If you do, good for you!
I’m jealous.
In my world, though, girls have teachers and mechanchos right up until seminary. Then they carry those relationships a bit further — dating, a little shalom bayis question, maybe even a chinuch inquiry or two — and then the connection fades. Yes, you know if you ever really needed something Rav XYZ from seminary would gladly answer or Mrs. XYZ, your beloved seminary Chumash teacher, would invite you over to schmooze.
But that’s not a mentor. A mentor is someone who knows you as you grow, the ins and out of what’s happening in your life, your struggles, your aspirations.
A mentor is someone like my husband’s rebbi.
All five of them. There’s the Rebbe, of course, for questions of life, death, and minhag. There’s Rebbi, who answers questions of hashkafah, who compliments and encourages. There’s Rav XYZ with the halachah questions a young family needs answered. There’s Rav W, who gives mussar, strong and swift and to the point. And then there’s the overseas Rebbi who answers and advises like a father, with love and clarity.

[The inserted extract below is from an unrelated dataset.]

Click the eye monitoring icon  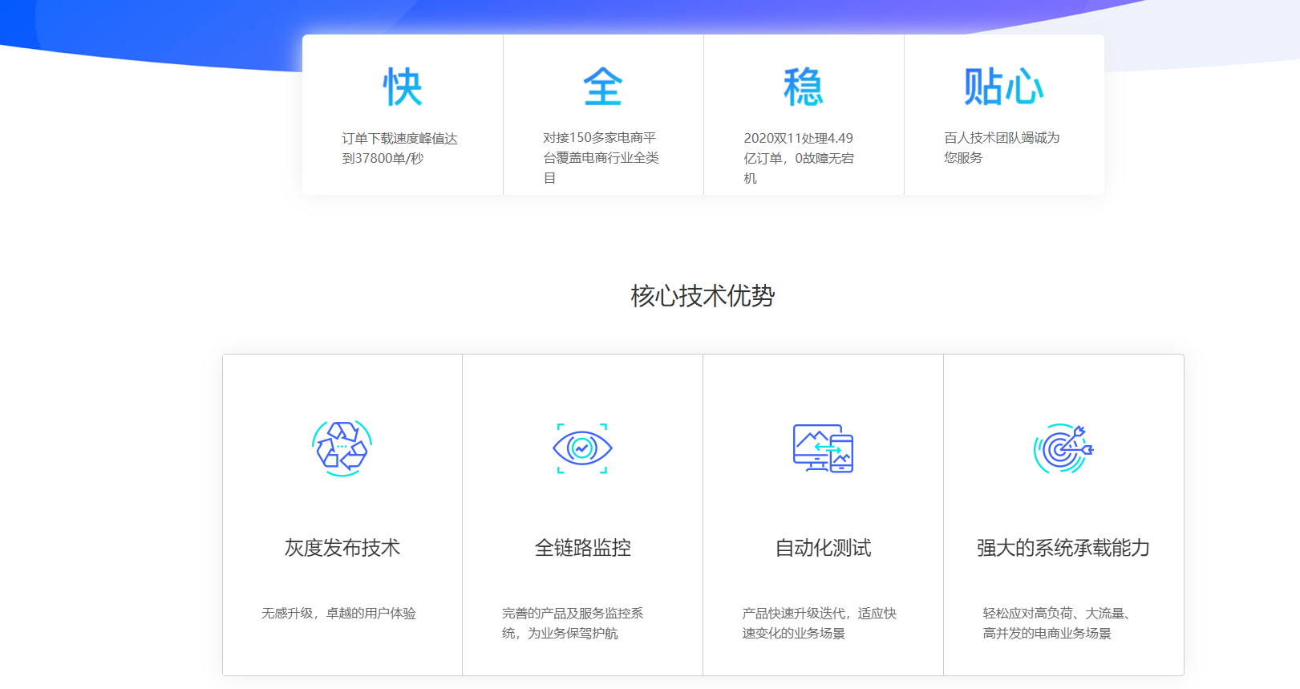pyautogui.click(x=582, y=448)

My husband has five addresses for any single situation in his life.
Five great men blessed with clarity and wisdom who want to advise him on life’s many questions and uncertainties. And he didn’t have to go searching for these men. He came to them organically, through the yeshivah system, through kollel and shul.
And us women, we can turn to our husbands.
But what if we have a question about our husbands? Or just something private?
Why can’t we have this as well?
B.T., Jerusalem, Israel
There’s a Stigma
I found last week’s poll results very interesting, and also a little dispiriting — for myself. I was among the women who don’t have a mentor — but not because I don’t want one. I’ve just never found one. And I wonder where all the women who said they do found theirs. My husband has his rosh yeshivah for questions like, “Is it time for me to go to work,” and we call our local rav when we need to, but I’d love to have someone I felt comfortable turning to for the gray areas in my life.
Where do you find these mentors? I was never close to any of my high school teachers. Though I’m sure some of them would have made great mentors, it would have been weird. I think about that all the time. How when a bochur builds a relationship with his rebbi he is considered a mevakesh of the highest caliber, but the girls who met with the principal during lunch were socially off. I’d never have jeopardized my social standing to pour my worries out to a teacher, and ten years later, I feel badly about that.
I hope something changes so that when my girls reach high school, they do feel comfortable building that relationship, which is so important later on in life.